***** Data shown *****
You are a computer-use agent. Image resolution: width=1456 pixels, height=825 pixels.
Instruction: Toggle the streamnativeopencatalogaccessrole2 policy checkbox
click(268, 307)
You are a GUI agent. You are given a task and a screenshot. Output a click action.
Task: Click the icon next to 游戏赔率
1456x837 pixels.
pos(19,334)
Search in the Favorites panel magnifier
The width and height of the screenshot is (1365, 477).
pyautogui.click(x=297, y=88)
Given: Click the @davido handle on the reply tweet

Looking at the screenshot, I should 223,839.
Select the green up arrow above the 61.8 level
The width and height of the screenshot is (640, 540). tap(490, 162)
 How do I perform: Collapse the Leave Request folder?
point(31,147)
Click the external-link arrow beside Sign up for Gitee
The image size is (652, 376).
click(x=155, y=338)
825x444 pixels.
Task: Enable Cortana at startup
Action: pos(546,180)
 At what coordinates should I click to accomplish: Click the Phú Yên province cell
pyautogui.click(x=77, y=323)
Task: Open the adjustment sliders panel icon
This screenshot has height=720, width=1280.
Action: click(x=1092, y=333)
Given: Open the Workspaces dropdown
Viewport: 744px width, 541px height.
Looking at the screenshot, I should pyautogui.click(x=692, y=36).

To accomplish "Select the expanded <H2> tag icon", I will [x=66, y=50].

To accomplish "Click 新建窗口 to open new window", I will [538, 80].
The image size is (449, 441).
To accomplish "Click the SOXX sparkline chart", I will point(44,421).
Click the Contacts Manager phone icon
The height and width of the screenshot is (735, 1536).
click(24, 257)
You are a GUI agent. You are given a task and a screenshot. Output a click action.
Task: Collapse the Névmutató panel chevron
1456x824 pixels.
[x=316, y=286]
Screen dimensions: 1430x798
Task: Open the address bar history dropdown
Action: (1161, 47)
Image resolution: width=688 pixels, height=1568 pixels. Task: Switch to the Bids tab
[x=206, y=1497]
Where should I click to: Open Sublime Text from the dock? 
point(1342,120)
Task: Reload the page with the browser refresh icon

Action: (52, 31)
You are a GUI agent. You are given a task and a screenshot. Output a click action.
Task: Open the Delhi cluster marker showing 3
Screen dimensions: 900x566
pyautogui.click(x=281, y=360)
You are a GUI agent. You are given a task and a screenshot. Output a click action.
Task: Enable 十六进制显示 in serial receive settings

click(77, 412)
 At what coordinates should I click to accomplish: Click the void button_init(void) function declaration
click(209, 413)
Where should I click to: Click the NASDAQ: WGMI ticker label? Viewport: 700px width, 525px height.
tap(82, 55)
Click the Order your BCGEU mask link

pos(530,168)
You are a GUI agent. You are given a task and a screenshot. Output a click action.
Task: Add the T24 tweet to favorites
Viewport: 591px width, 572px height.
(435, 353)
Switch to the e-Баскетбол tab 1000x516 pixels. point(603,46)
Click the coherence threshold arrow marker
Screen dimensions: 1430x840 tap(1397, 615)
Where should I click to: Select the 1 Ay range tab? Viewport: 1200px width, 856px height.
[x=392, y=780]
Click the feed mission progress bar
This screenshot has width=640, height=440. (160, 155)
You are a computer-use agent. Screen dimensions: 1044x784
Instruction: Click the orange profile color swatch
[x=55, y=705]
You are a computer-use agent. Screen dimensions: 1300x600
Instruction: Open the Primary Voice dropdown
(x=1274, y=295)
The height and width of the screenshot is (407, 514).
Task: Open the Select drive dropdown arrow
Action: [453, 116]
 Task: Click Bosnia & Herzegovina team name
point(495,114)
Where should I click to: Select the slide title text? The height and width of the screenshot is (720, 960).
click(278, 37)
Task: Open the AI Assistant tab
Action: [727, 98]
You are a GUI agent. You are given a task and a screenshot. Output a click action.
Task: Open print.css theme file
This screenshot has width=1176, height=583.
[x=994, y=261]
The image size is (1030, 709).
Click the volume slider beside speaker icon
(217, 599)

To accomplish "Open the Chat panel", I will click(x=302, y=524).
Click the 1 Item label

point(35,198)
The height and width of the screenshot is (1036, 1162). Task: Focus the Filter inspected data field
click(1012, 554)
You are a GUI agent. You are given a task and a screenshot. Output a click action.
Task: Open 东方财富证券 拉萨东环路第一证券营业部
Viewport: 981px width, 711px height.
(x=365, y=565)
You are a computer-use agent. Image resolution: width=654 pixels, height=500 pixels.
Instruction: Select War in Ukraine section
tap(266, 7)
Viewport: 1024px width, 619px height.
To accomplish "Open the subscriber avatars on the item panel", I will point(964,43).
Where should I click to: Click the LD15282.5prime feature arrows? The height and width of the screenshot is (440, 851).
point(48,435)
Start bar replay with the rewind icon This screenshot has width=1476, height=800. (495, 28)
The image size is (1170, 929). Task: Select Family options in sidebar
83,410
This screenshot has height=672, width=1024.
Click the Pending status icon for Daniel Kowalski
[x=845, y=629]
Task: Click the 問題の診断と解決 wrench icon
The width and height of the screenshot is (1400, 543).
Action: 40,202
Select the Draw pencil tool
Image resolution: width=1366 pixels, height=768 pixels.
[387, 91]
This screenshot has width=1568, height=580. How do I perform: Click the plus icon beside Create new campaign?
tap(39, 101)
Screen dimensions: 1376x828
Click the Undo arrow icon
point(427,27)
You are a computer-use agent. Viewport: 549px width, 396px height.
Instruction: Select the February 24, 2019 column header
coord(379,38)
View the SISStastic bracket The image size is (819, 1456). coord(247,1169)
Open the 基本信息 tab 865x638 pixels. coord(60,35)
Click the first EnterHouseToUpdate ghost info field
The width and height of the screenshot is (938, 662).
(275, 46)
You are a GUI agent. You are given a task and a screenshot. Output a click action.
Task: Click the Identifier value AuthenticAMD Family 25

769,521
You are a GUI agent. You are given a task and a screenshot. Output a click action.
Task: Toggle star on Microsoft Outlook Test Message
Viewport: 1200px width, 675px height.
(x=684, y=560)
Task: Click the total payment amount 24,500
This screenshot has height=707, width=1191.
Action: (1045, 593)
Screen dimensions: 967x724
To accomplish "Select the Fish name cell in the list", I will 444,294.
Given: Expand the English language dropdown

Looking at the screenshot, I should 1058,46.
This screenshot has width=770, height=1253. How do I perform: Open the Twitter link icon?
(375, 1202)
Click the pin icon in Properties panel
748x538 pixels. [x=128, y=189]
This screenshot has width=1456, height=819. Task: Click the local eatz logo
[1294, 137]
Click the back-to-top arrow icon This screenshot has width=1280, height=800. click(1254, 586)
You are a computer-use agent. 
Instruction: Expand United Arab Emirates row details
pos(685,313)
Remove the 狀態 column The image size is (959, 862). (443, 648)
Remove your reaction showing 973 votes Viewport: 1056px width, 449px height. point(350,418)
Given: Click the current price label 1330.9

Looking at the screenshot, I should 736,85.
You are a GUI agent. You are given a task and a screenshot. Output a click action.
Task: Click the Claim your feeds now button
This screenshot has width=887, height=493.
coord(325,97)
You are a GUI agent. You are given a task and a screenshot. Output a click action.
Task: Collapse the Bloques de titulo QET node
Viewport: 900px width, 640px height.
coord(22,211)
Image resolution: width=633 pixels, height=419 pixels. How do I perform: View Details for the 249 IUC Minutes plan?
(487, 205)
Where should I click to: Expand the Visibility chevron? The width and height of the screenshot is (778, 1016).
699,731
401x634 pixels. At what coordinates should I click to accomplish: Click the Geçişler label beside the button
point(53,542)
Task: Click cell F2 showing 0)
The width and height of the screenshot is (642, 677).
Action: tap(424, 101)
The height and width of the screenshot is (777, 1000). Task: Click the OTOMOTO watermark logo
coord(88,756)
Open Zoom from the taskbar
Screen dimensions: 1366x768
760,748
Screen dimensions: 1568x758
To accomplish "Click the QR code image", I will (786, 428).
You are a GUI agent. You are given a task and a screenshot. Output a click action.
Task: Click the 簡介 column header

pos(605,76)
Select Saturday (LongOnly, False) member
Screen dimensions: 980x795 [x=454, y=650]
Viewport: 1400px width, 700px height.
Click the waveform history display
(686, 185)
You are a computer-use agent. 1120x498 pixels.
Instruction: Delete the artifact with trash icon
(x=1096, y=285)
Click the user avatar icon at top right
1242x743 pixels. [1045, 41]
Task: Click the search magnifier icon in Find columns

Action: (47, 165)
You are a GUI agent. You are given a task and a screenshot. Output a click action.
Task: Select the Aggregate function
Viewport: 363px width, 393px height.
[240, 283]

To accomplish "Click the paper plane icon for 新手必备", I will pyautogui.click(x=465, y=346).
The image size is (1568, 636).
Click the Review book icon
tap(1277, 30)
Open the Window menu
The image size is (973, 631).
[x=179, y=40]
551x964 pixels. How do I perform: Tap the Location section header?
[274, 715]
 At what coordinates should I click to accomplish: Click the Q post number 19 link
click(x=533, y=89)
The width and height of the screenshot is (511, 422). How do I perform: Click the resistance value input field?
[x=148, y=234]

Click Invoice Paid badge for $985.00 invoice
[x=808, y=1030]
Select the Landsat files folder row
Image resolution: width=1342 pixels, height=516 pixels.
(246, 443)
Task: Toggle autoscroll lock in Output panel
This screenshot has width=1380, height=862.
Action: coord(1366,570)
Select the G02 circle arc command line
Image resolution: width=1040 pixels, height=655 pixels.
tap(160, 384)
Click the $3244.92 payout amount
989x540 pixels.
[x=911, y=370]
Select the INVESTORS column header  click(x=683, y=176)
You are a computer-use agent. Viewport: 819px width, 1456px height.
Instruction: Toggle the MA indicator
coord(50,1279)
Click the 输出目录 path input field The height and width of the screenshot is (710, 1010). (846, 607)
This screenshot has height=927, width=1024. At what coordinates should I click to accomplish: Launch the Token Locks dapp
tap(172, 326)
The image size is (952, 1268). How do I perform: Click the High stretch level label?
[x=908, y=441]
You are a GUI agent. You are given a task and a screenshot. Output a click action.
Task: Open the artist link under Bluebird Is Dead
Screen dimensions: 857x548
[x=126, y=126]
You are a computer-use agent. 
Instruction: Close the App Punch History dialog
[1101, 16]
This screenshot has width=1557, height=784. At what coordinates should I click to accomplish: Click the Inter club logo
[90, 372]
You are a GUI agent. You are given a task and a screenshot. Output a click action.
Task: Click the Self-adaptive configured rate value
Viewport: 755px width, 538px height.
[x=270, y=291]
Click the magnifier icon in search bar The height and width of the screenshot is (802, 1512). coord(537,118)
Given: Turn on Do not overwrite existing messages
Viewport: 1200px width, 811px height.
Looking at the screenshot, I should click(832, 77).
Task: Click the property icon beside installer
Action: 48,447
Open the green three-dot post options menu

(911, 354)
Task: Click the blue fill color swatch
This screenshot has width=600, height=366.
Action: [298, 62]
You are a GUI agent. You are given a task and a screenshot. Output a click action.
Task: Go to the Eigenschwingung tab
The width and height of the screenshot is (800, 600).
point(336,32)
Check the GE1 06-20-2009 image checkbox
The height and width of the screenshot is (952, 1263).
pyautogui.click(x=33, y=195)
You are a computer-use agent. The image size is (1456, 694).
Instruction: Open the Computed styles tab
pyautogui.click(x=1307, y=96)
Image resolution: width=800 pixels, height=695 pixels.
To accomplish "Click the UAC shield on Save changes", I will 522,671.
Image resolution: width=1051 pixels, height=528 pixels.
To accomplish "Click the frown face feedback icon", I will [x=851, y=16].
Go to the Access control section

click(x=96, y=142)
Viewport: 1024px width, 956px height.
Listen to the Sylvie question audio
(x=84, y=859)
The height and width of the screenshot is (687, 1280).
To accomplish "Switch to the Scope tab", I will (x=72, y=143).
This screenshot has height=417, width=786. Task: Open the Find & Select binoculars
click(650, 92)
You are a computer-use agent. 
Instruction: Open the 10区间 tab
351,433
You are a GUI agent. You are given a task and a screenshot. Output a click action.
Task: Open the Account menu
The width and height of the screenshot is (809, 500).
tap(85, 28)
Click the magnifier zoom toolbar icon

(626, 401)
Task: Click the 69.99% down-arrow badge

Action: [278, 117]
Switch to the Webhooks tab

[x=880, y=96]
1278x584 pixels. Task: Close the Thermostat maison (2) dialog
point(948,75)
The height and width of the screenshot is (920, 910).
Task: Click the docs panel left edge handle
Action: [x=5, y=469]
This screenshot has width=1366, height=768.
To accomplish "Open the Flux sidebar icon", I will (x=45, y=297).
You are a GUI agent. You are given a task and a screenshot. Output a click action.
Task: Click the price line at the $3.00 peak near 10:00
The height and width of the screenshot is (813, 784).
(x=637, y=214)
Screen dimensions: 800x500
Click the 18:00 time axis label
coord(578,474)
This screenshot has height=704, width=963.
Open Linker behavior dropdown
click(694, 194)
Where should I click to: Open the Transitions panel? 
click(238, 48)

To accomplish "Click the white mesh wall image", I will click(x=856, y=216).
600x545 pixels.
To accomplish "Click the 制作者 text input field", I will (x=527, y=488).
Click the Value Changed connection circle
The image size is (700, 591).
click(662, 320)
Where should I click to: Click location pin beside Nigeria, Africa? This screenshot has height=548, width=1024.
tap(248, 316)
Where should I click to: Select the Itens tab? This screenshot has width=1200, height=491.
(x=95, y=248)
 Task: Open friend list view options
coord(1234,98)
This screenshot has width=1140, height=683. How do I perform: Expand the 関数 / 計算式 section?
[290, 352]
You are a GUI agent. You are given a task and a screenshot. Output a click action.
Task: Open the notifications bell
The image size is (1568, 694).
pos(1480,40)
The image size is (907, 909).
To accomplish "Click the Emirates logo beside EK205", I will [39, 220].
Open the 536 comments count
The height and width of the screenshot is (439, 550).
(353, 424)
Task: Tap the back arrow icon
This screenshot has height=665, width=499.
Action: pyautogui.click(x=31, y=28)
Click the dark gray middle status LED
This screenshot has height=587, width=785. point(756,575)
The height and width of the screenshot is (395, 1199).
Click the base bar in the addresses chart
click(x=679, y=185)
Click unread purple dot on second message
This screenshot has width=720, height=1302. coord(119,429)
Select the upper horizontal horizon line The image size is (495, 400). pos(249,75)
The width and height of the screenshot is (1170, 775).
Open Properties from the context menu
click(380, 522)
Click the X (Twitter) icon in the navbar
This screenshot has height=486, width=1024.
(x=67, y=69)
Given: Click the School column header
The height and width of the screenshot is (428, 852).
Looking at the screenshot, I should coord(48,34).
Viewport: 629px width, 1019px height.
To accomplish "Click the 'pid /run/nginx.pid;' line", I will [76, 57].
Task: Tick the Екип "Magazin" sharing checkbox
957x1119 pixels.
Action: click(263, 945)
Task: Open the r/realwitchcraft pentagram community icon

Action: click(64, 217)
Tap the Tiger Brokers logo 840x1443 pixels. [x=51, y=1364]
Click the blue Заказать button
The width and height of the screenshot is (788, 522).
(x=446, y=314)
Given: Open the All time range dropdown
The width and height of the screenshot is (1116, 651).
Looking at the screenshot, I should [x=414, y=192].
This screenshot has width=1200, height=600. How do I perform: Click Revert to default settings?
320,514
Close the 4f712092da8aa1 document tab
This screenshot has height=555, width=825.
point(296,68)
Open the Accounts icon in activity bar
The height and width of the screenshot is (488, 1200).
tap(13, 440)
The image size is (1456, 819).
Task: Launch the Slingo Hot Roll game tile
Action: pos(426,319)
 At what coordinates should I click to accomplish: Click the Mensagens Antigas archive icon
*****
:: Activity ::
From the listing above, return the lines starting at the one with "Open Properties from the context menu" and ending at the one with "Open the Accounts icon in activity bar", both kept, exactly as they appear and nothing more.

:: Solution below ::
Open Properties from the context menu
click(380, 522)
Click the X (Twitter) icon in the navbar
This screenshot has height=486, width=1024.
(x=67, y=69)
Given: Click the School column header
The height and width of the screenshot is (428, 852).
Looking at the screenshot, I should coord(48,34).
Viewport: 629px width, 1019px height.
To accomplish "Click the 'pid /run/nginx.pid;' line", I will [76, 57].
Task: Tick the Екип "Magazin" sharing checkbox
957x1119 pixels.
Action: click(263, 945)
Task: Open the r/realwitchcraft pentagram community icon

Action: click(64, 217)
Tap the Tiger Brokers logo 840x1443 pixels. [x=51, y=1364]
Click the blue Заказать button
The width and height of the screenshot is (788, 522).
(x=446, y=314)
Given: Open the All time range dropdown
The width and height of the screenshot is (1116, 651).
Looking at the screenshot, I should [x=414, y=192].
This screenshot has width=1200, height=600. How do I perform: Click Revert to default settings?
320,514
Close the 4f712092da8aa1 document tab
This screenshot has height=555, width=825.
point(296,68)
Open the Accounts icon in activity bar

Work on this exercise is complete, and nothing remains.